Cell permeability of phosphonofluoresceins. Widefield fluorescence (a–c) and DIC (d–f) images of HEK cells stained with 500 nM 4 (a,d), 4-AM closed (b,e) and 4-AM open (c,f) for 20 min at 37 °C. Cells were washed once with HBSS prior to imaging. Scale bar is 50 μM.

Figure 3.

Cellular retention of fluoresceins. (a) Comparison of the relative brightness of fluorescein AMs in HEK cells. (b) normalized intensity and (c) fluorescence images of 4-AM Open and FCl-AM Closed loaded onto HEK cells at 500 nM in HBSS for 20 min. Cells were sequentially washed with fresh HBSS and changes in fluorescence intensity were measured by means of fluorescence microscopy. All dyes were loaded at 500 nM in HBSS for 20 min at 37 °C. Error bars in (a) and (b) are ±SEM for n=4 coverslips. Scale bar is 50 μm. (d) Chemical structures of carboxyfluorescein AMs.

Figure 4.

Cellular and in vitro characterization of phosphonated VoltageFluors. (a) Normalized absorbance (solid line) and fluorescence emission (dashed line) spectra of para phosVF2.1Cl (17) in 0.1 M NaOH_(aq). (b) HEK cells stained with 250 nM para phosVF2.1Cl (17).
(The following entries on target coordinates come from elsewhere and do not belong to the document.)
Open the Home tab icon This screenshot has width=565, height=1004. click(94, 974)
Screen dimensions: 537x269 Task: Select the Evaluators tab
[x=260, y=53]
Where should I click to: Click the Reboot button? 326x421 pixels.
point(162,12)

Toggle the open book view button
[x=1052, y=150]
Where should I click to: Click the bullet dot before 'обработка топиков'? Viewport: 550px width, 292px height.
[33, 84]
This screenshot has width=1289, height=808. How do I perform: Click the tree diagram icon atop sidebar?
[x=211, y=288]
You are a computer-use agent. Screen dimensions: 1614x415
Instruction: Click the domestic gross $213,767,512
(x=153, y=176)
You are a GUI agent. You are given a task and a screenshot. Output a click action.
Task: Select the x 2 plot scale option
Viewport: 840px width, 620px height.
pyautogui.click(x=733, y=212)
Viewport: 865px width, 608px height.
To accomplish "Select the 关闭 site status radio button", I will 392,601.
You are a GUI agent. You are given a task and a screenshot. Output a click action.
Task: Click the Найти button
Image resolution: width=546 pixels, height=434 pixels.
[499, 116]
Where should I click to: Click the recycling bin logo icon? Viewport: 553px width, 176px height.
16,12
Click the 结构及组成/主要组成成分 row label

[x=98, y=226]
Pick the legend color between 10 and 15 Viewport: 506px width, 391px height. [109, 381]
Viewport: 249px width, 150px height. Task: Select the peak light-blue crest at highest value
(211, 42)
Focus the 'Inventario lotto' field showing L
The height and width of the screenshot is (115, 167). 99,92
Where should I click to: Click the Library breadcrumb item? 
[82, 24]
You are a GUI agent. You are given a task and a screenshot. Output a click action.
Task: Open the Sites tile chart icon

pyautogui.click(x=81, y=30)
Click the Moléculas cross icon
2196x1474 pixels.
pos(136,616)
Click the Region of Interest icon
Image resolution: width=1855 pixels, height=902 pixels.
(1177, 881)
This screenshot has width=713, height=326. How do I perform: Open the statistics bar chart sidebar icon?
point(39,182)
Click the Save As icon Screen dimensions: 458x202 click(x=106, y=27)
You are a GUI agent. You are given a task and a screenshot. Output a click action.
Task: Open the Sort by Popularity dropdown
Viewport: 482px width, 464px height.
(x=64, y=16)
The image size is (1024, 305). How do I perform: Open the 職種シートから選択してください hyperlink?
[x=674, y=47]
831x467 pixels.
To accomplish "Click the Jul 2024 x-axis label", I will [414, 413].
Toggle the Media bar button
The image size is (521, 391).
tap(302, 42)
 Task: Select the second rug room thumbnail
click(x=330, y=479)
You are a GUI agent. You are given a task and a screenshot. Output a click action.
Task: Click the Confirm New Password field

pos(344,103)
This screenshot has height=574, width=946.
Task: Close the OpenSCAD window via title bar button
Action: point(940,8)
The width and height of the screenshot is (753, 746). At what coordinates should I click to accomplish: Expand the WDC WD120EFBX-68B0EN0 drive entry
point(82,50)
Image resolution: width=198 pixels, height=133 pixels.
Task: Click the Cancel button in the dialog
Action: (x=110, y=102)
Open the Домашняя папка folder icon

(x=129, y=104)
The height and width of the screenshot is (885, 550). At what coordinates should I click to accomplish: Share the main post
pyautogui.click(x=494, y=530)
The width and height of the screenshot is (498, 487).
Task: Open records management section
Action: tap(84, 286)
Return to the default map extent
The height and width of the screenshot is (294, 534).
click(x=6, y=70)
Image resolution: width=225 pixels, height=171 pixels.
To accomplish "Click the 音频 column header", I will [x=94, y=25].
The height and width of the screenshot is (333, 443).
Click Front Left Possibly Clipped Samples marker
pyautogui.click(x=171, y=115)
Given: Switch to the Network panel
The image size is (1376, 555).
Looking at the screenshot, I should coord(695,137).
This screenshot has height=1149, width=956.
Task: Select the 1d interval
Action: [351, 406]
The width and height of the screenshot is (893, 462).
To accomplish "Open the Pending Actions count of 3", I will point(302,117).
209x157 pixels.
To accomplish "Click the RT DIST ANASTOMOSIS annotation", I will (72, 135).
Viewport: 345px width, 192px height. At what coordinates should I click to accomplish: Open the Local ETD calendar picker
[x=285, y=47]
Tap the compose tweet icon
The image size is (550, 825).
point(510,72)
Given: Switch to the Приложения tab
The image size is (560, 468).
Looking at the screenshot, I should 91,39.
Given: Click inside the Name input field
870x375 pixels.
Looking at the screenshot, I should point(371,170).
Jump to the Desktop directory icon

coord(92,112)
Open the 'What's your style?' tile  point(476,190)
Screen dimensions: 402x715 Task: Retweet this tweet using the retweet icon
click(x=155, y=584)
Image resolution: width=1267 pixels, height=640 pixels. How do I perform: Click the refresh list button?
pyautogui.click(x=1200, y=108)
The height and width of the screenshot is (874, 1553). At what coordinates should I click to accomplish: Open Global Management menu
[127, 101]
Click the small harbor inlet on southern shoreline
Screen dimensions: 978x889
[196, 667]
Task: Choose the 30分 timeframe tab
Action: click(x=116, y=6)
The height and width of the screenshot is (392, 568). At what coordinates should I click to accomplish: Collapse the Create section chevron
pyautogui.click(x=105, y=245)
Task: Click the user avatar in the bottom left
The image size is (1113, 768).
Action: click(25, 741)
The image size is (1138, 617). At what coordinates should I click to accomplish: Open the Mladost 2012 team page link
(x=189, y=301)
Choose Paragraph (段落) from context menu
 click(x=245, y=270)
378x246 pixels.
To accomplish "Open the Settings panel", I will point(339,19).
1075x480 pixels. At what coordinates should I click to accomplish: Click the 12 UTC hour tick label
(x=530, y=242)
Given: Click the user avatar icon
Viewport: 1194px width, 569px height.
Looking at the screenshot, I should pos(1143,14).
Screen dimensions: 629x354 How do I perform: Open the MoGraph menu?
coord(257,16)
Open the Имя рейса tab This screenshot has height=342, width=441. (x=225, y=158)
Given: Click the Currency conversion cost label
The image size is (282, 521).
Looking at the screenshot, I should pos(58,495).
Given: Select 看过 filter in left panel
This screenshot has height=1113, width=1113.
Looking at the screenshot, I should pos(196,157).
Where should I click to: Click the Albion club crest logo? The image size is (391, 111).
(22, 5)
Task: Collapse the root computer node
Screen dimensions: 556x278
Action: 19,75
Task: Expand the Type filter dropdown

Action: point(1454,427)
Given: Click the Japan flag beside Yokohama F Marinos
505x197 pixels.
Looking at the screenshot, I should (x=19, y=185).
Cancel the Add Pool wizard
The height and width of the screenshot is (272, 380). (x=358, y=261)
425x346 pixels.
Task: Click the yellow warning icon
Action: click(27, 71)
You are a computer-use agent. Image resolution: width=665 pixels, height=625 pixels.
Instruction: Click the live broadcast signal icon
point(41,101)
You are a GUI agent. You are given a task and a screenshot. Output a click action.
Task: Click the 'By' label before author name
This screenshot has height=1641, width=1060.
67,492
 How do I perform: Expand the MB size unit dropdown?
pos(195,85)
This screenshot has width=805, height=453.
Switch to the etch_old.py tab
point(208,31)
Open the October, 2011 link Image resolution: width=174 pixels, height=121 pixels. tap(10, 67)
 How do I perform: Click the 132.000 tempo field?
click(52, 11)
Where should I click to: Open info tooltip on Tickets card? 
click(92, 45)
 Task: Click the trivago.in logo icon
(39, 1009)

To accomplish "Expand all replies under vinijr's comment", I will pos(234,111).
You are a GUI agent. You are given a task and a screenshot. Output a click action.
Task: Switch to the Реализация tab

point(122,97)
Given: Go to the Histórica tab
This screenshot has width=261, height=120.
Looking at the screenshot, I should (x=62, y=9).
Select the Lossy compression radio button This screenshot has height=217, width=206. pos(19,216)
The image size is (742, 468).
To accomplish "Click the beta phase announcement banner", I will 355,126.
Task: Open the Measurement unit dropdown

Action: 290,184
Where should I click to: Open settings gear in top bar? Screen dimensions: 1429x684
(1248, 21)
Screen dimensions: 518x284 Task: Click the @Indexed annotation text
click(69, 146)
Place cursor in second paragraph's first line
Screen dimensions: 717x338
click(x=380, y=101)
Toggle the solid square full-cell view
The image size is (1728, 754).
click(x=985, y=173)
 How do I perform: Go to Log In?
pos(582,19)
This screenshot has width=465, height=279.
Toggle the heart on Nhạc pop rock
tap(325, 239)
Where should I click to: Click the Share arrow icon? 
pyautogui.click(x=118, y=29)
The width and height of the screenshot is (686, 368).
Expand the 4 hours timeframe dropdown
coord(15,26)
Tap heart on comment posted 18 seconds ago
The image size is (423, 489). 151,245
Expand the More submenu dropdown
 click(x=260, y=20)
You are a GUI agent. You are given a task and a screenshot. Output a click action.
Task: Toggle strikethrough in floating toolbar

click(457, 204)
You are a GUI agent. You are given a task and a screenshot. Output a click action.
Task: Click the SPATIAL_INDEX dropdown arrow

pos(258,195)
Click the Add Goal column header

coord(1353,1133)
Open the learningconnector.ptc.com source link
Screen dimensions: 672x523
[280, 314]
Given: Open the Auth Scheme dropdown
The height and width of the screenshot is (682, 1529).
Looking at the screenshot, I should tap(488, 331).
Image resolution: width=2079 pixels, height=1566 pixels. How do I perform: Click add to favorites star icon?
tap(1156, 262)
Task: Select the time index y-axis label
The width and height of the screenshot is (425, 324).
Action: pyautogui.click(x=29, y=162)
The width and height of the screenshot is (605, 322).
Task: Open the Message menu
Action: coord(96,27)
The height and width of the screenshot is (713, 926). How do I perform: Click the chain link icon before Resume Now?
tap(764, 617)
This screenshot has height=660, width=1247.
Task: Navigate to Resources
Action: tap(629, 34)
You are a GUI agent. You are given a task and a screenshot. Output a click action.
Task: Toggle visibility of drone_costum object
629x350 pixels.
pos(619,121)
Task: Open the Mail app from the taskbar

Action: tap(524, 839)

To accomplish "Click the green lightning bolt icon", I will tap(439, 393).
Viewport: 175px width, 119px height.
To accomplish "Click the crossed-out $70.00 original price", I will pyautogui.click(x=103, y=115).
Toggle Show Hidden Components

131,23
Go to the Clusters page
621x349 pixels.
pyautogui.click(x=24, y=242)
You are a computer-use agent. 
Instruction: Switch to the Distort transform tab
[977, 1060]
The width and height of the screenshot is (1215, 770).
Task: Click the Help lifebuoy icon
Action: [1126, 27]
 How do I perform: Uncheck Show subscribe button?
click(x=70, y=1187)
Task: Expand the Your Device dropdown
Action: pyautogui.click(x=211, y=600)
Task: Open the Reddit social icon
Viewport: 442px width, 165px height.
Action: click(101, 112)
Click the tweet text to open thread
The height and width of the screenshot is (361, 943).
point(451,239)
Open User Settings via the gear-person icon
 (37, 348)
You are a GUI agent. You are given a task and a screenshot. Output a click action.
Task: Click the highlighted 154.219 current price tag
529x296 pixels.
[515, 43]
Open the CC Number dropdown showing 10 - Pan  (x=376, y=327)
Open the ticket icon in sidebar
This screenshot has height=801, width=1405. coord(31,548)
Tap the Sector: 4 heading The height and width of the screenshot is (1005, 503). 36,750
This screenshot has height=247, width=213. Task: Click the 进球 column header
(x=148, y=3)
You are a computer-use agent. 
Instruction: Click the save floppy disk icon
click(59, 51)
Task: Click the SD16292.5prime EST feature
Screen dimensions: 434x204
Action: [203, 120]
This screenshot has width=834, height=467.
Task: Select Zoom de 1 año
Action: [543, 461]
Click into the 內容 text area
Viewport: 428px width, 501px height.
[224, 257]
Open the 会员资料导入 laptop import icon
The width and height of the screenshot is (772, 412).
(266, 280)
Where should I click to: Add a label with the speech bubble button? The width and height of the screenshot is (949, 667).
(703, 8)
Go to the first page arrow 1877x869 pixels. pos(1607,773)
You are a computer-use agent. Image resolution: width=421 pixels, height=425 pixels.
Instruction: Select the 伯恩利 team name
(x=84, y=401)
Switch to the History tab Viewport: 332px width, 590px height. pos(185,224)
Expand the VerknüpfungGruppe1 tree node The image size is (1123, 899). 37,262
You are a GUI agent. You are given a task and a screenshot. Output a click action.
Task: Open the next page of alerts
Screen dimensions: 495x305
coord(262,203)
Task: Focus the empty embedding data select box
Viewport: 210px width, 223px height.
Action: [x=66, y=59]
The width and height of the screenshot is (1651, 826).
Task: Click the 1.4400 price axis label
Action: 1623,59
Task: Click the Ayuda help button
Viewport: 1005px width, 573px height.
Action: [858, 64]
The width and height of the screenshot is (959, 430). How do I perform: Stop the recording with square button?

Scale bar is 40 μm. (c) Plot of the fractional change in fluorescence of para phosVF2.1Cl (17) vs time for 100 ms hyper- and depolarizing steps (±100 mV in 20 mV increments) for single HEK cells under whole-cell voltage-clamp mode. (d) plot of ΔF/F vs final membrane potential, revealing a voltage sensitivity of approximately 26% per 100 mV. Error bars are ±SEM for n=17 cells. If not visible, error bars are smaller than the marker.

Scheme 1.

Unique properties of phosphonofluorescein

Scheme 2.

Synthesis of phosphonofluoresceins

Scheme 3.

Synthesis of phosphonofluorescein acetoxy methyl esters and ethers.

Scheme 4.

Synthesis of phosphono-VoltageFluors.